Abstract
The role of regulated cell death (RCD) in organ development, particularly the impact of non-apoptotic cell death, remains largely uncharted. Ferroptosis, a non-apoptotic cell death pathway known for its iron dependence and lethal lipid peroxidation, is currently being rigorously investigated for its pathological functions. The balance between ferroptotic stress (iron and iron-dependent lipid peroxidation) and ferroptosis supervising pathways (anti-lipid peroxidation systems) serves as the key mechanism regulating the activation of ferroptosis. Comparing to other forms of regulated necrotic cell death (RNCD), ferroptosis is critically related to the metabolism of lipid and iron which are also important in organ development. In our study, we examined the role of ferroptosis in organogenesis using an ex vivo tooth germ culture model, investigating the presence and impact of ferroptotic stress on tooth germ development. Our findings revealed that ferroptotic stress increased during tooth development, while the expression of Gpx4, a crucial anti-lipid peroxidation enzyme, also escalated in dental epithelium/mesenchyme cells. The inhibition of ferroptosis was found to partially rescue erastin-impaired tooth morphogenesis. Our results suggest that while ferroptotic stress is present during tooth organogenesis, its effects are efficaciously controlled by the subsequent upregulation of Gpx4. Notably, an overabundance of ferroptotic stress, as induced by erastin, suppresses tooth morphogenesis.

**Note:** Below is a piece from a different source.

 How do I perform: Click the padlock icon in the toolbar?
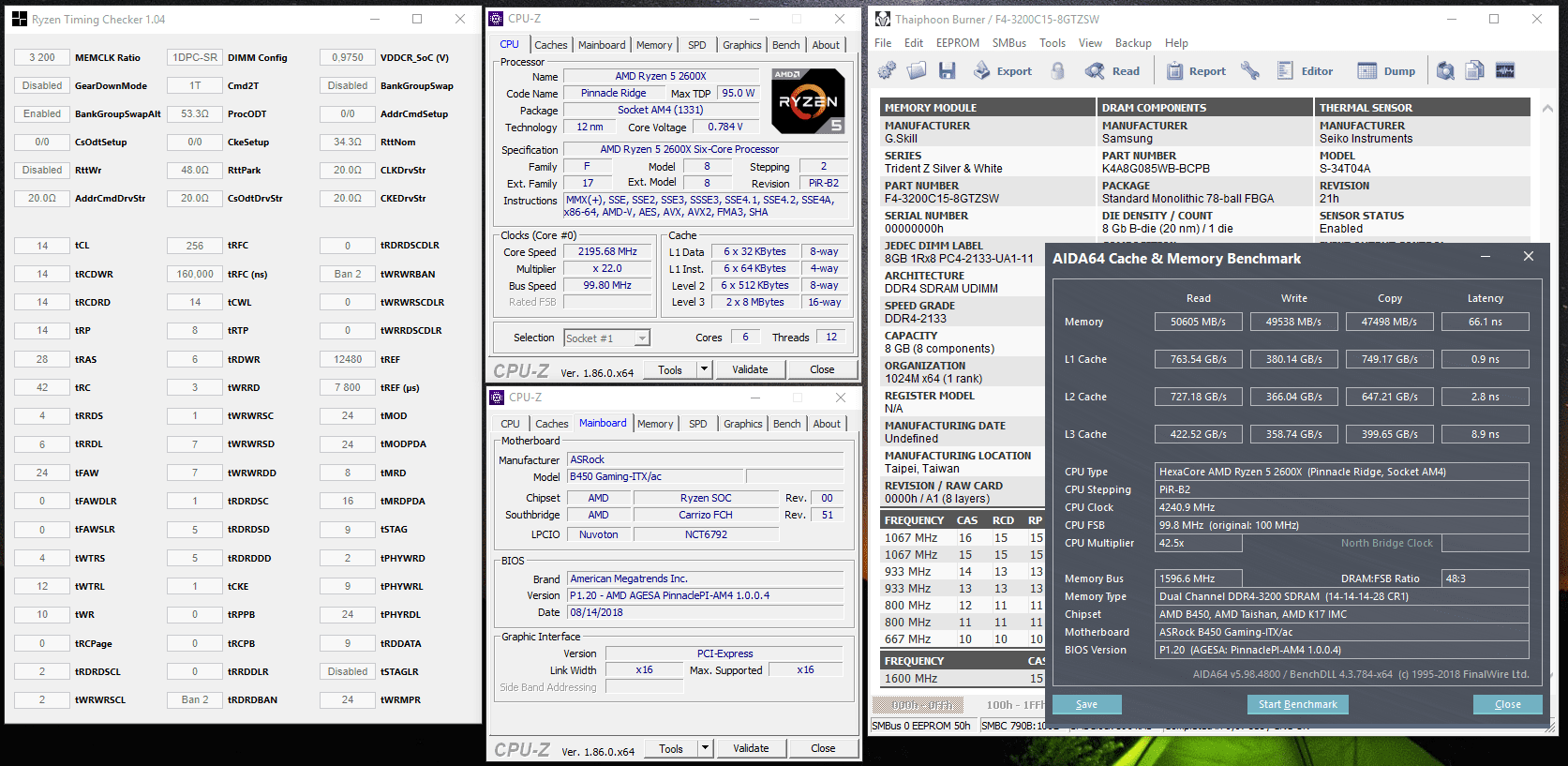point(1058,70)
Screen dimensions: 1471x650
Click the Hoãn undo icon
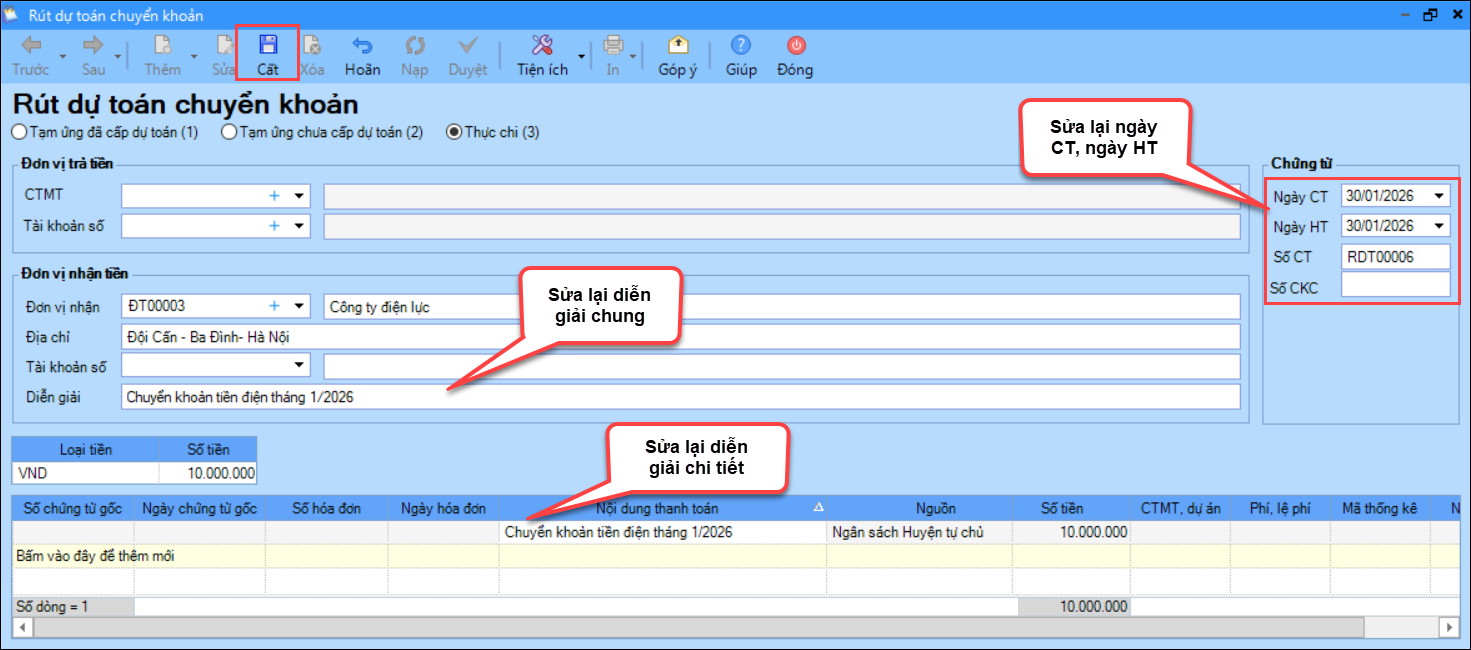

Competing Interest Statement
The authors have declared no competing interest.
Footnotes
In the current version of the manuscript, the main modifications are listed below. We replaced the data on iron concentration in the incisor with that of the developmental tooth germ (see Figure 1B). Dr. Liuyan Huang was added to the author list for her contributions during revising. She helped to address the results of the innate iron accumulation during tooth germ development. We made our abstract more concise. We modified our presentation in the manuscript. We addressed all the grammar and typo errors.